EXERCISE DESCRIPTION: Leave the pictures aside and give back every entry below word for word.

Stored items
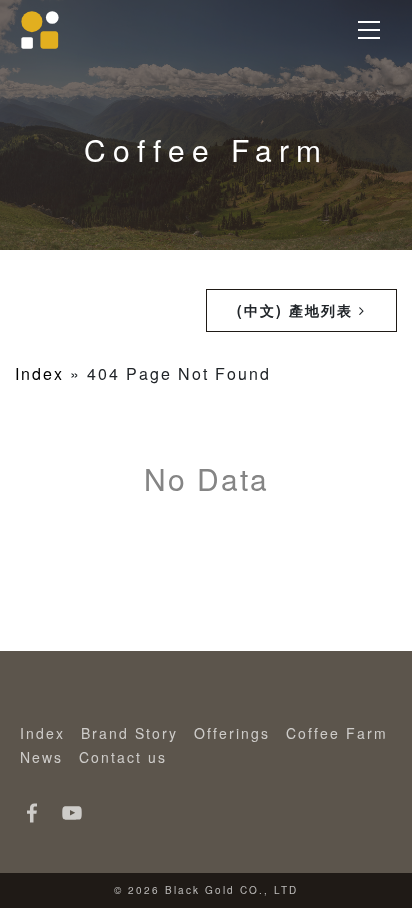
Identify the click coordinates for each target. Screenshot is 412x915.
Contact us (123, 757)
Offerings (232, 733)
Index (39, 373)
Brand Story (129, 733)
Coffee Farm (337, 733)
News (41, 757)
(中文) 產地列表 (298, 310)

RESPONSE AREA:
Identify the click coordinates for each target. Screenshot is 412x915.
Contact us (123, 757)
Offerings (232, 733)
Index (39, 373)
Brand Story (129, 733)
Coffee Farm (337, 733)
News (41, 757)
(中文) 產地列表 (298, 310)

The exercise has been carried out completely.